## WHAT TO DO
Return every line of the listing below word for word, leaving out the pictures.

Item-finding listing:
::::::::::

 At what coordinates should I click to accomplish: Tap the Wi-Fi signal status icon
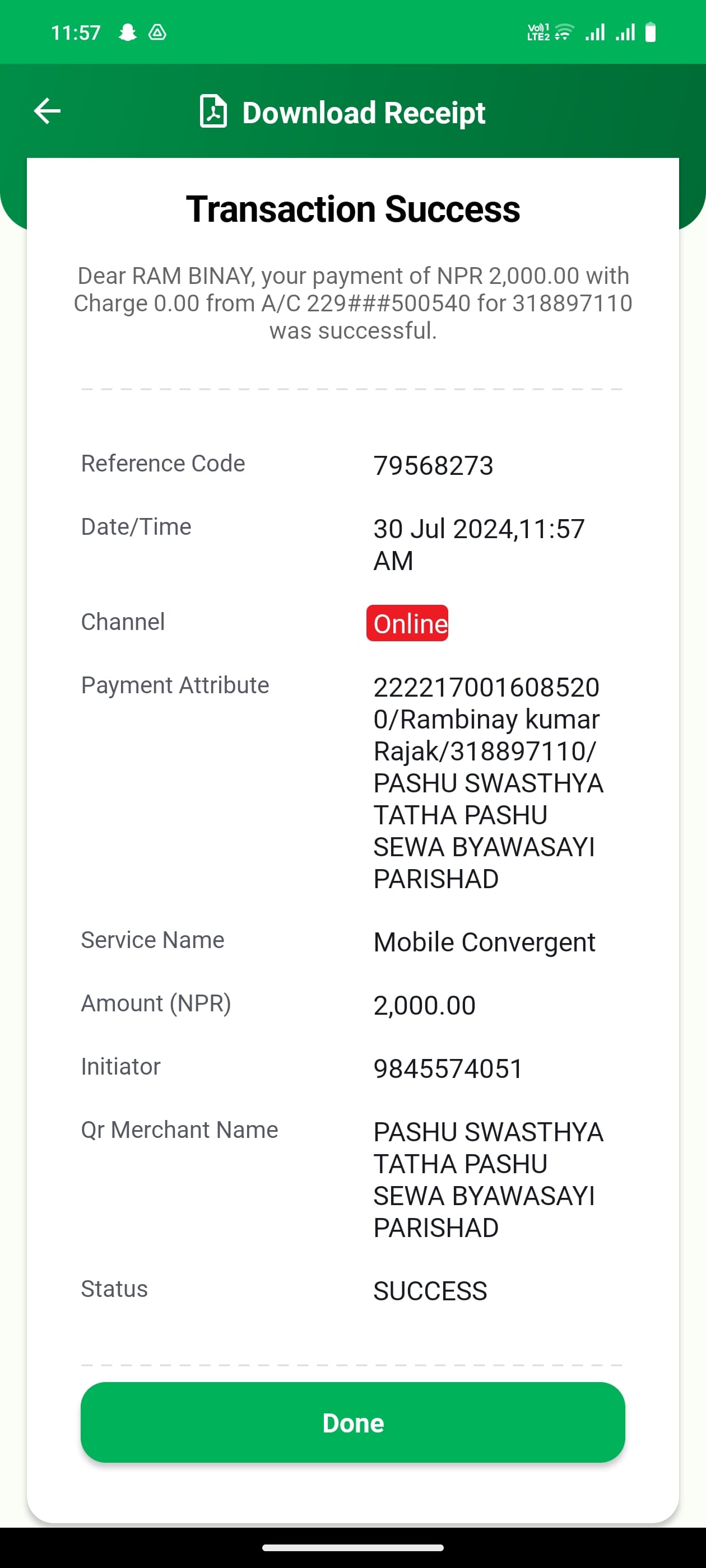pyautogui.click(x=565, y=32)
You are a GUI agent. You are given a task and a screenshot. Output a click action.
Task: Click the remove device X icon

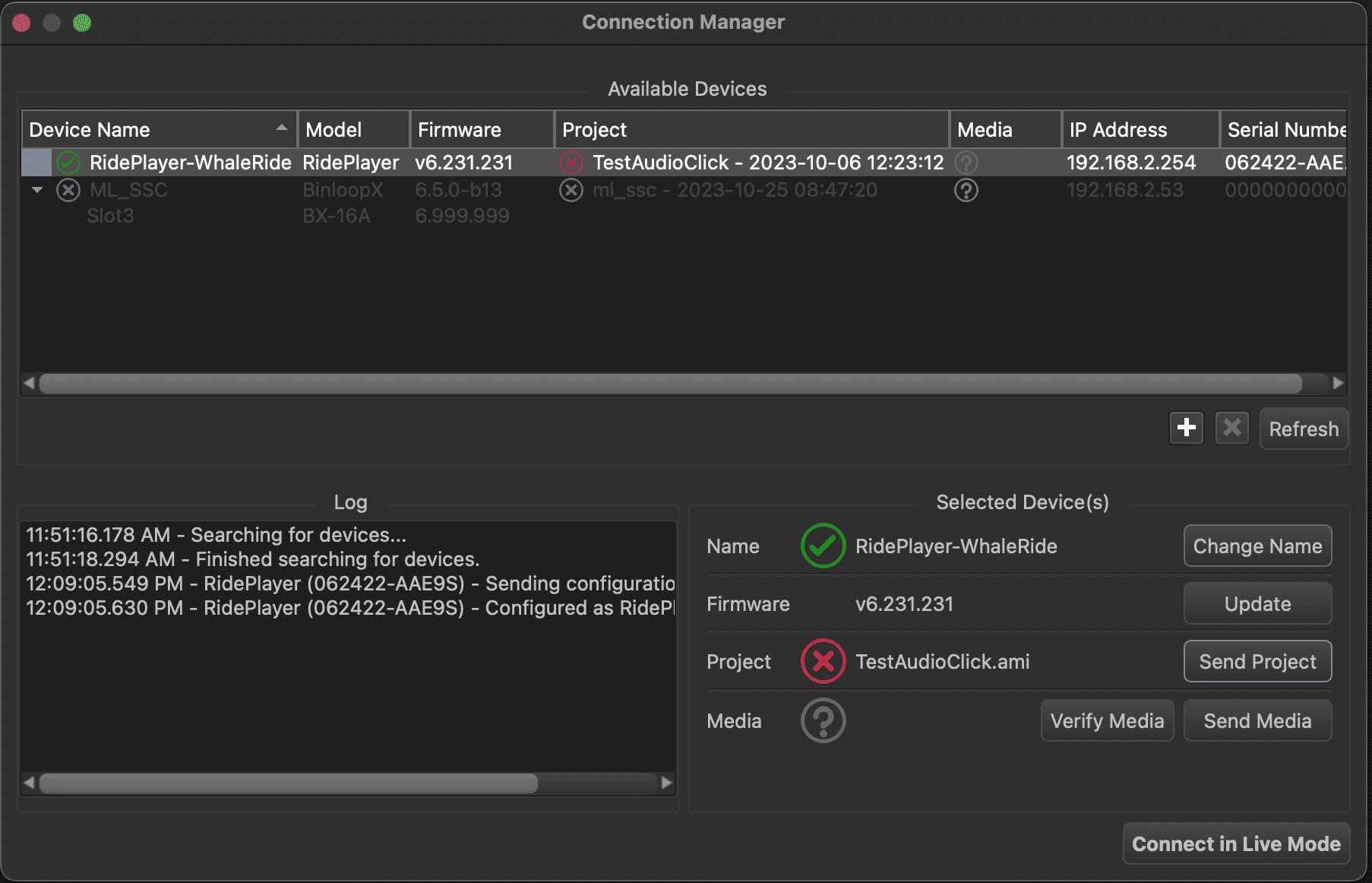1231,429
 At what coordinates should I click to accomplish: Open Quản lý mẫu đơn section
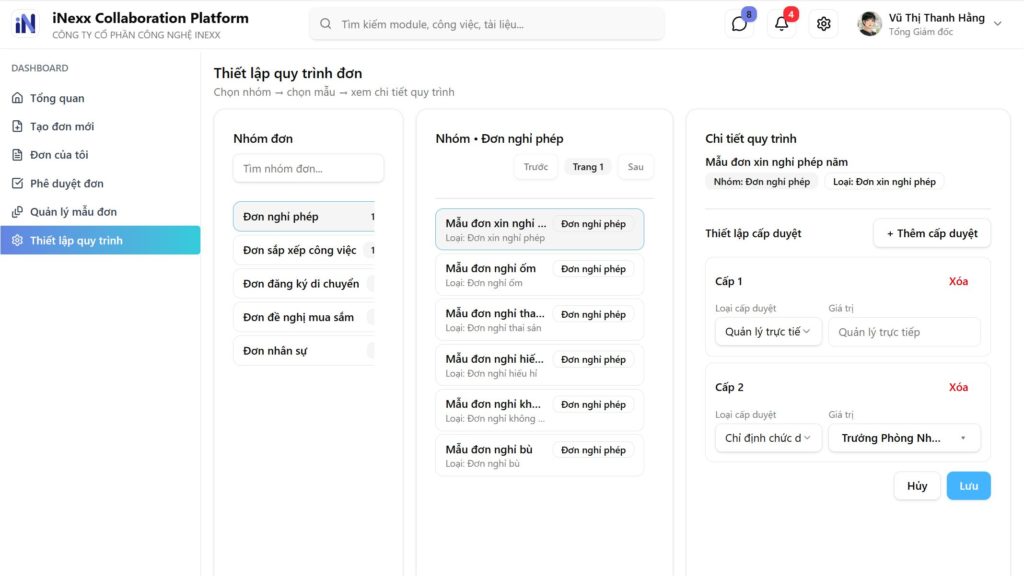click(73, 212)
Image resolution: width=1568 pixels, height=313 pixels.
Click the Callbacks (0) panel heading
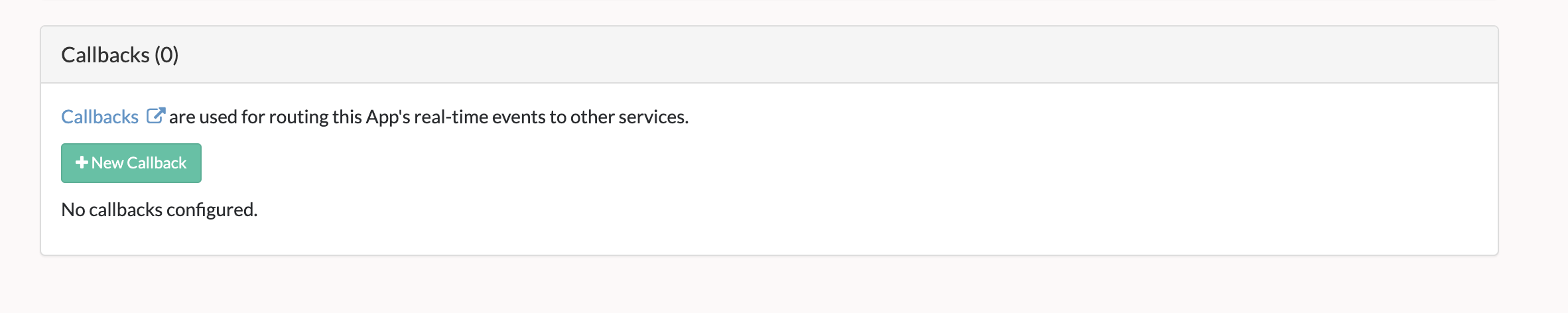click(119, 55)
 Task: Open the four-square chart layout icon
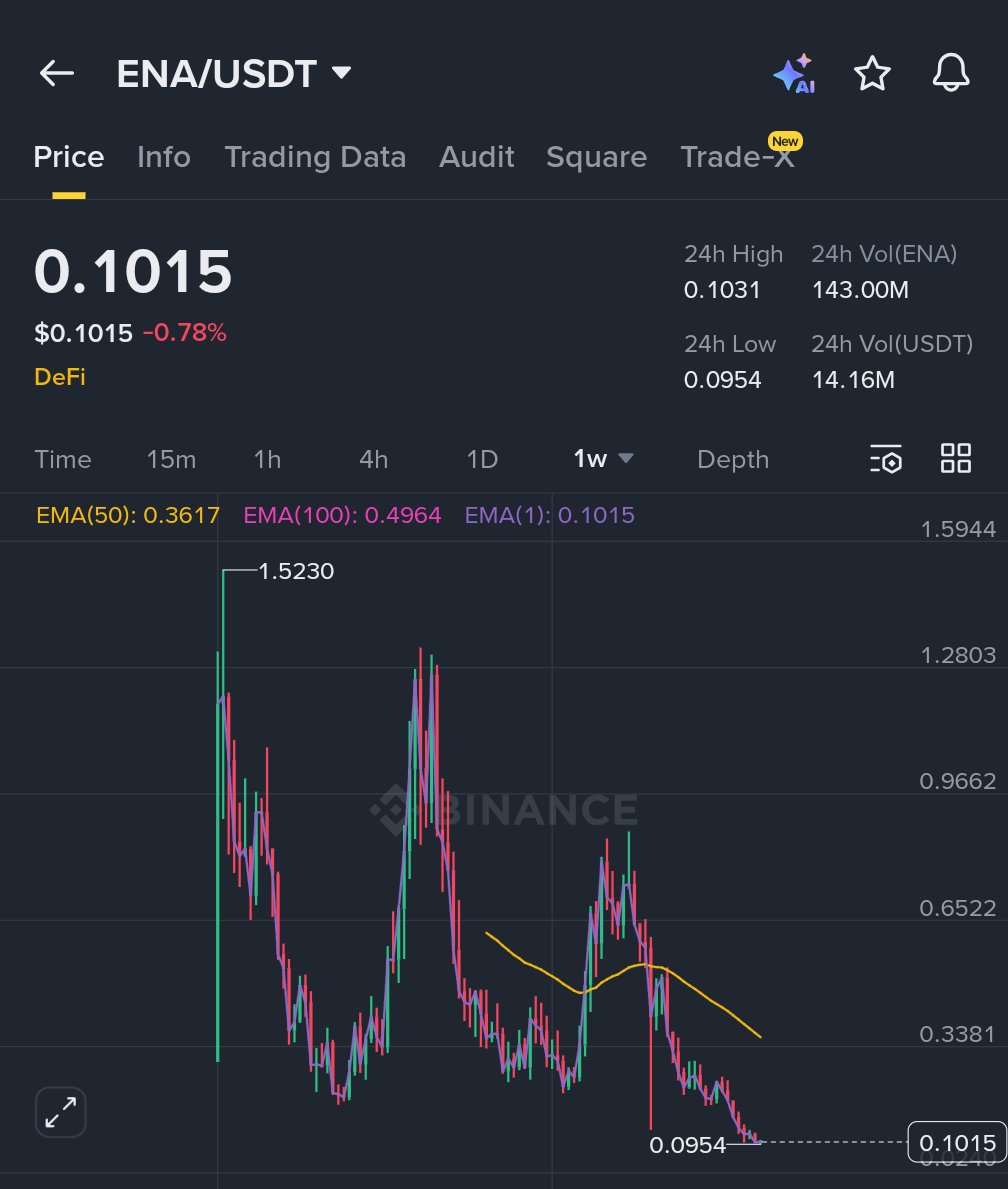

::::::::::

## THE OUTPUT
 At what coordinates should I click to accomplish: Tap the Wi-Fi signal status icon
pyautogui.click(x=565, y=32)
You are a GUI agent. You are given a task and a screenshot. Output a click action.
Task: Click the remove device X icon

1231,429
 At what coordinates should I click to accomplish: Open Quản lý mẫu đơn section
click(73, 212)
Image resolution: width=1568 pixels, height=313 pixels.
Click the Callbacks (0) panel heading
click(119, 55)
 Task: Open the four-square chart layout icon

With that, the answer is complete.